= HOW TO COMPLETE THIS TASK =
In the article on exhaust gas, what share of exhaust gas is carbon dioxide?

= SOURCE DOCUMENT =
= = = = = = =
Tell me about… exhaust gas
By Simon Hargreaves
There are two things worth knowing about exhaust gas: 1) what’s in it, and 2) how it behaves.
What’s in exhaust gas?
For the most part, nothing toxic. Most of it (70%) is nitrogen (which has gone in one end and come out the other unchanged), and water vapour (12%). The trouble starts with carbon dioxide (14%), which is also non-toxic but which contributes to Britain’s most successful export, talking about the weather (or Global Warming/Climate Change, as it’s called).
The connection between ‘man-made’ CO2 and global warming is, depending on who you believe, incontrovertible, tenuous or a fallacy. Either way it’s worth taking seriously, in a sort of green Pascal’s wager, because we’ve nothing to lose by accepting it and a whole planet to lose if we don’t.
But if CO2 is a long-term nasty, there’s plenty of other badness. Some of it comes from incomplete or inefficient combustion (an inherent characteristic of internal combustion engines) and some from photochemical reactions between the exhaust gas and sunlight in the atmosphere.
Carbon monoxide (1.5%) comes from partially oxidised carbon in the fuel and reduces oxygen in the blood causing a loss of consciousness and, soon after, death. It’s colourless, tasteless and has no smell, which is why it was once a popular method of dispatching oneself. Hydrocarbons (0.25% or less) come from unburned or part-burned fuel react in sunlight to form, among other things, ozone. Ozone is good high in the stratosphere, where it soaks up UV radiation but at ground level it causes severe breathing problems. Most breeds of exhaust hydrocarbons, like benzene, are carcinogenic. Then there are nitrogen oxides (0.25% or less) made from nitrogen combining with oxygen under high pressure and temperatures. NOx combines with hydrocarbons to form ozone, and also forms acid rain. There are also significant traces of peroxyacyl nitrates (lung and eye irritants), aldehydes (carcinogens).
= = = = = = =
= RECORDED DATA =
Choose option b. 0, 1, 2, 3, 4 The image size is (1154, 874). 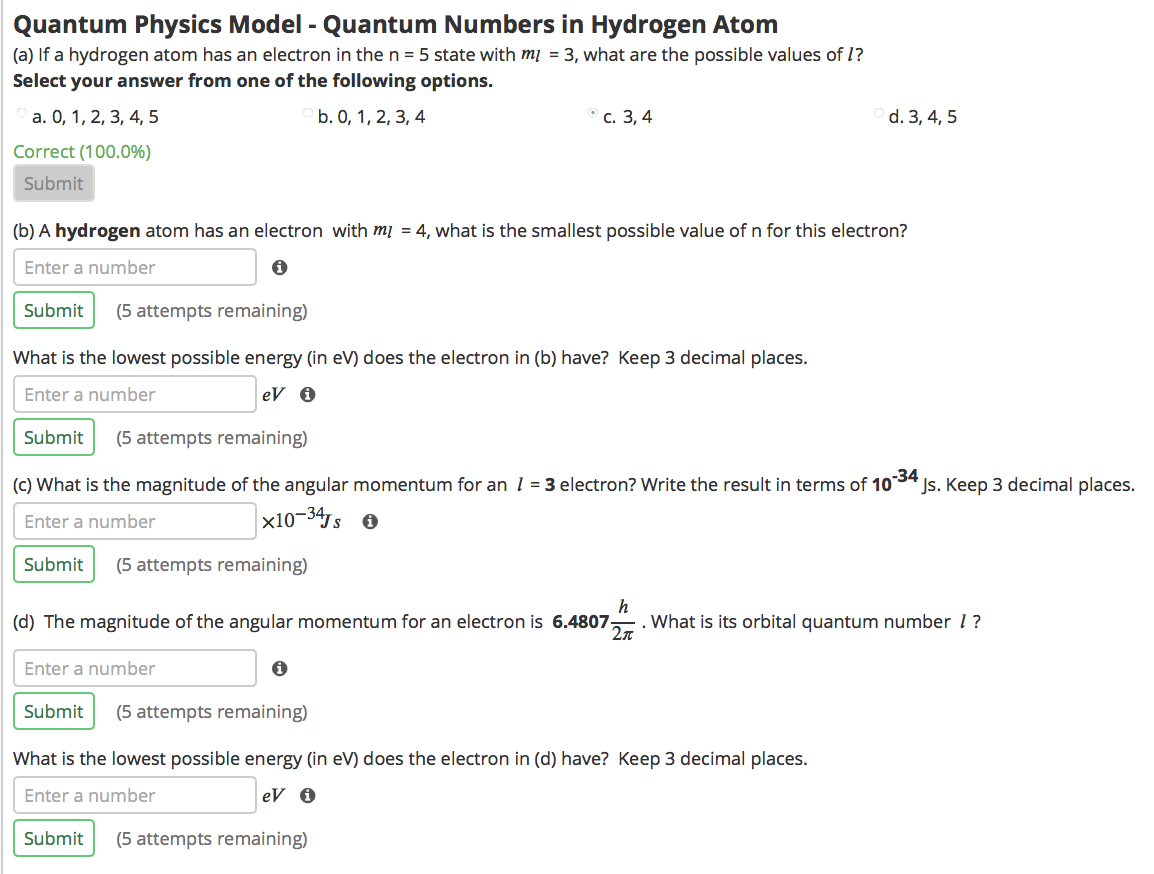coord(307,112)
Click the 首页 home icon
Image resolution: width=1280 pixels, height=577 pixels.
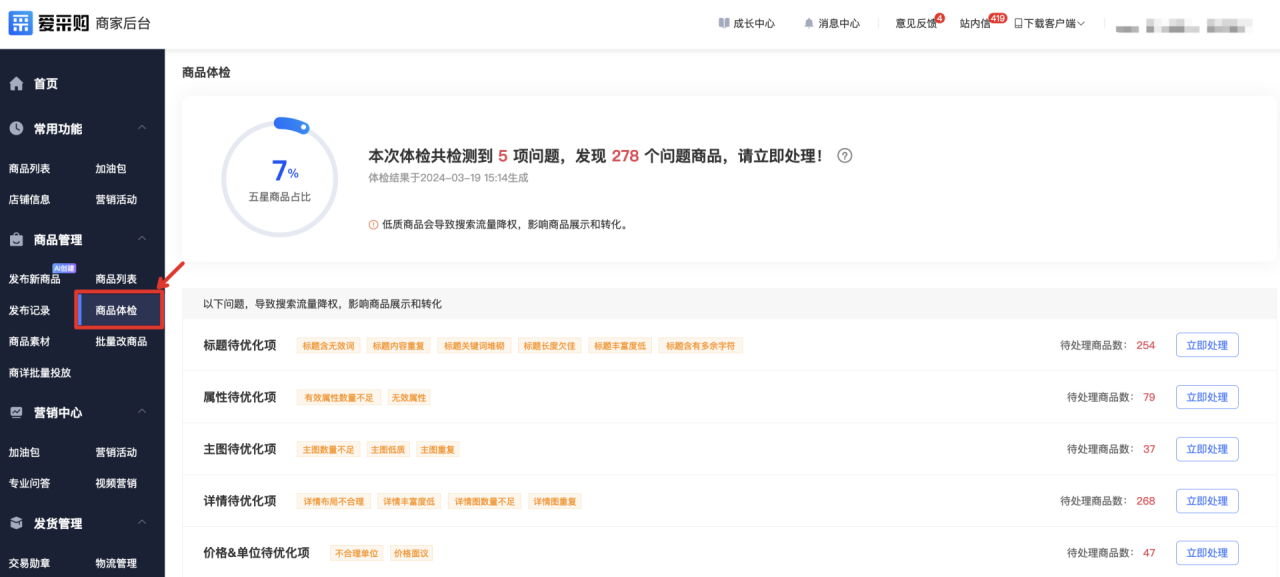pos(16,84)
= = = = = = =
= REPLY =
14%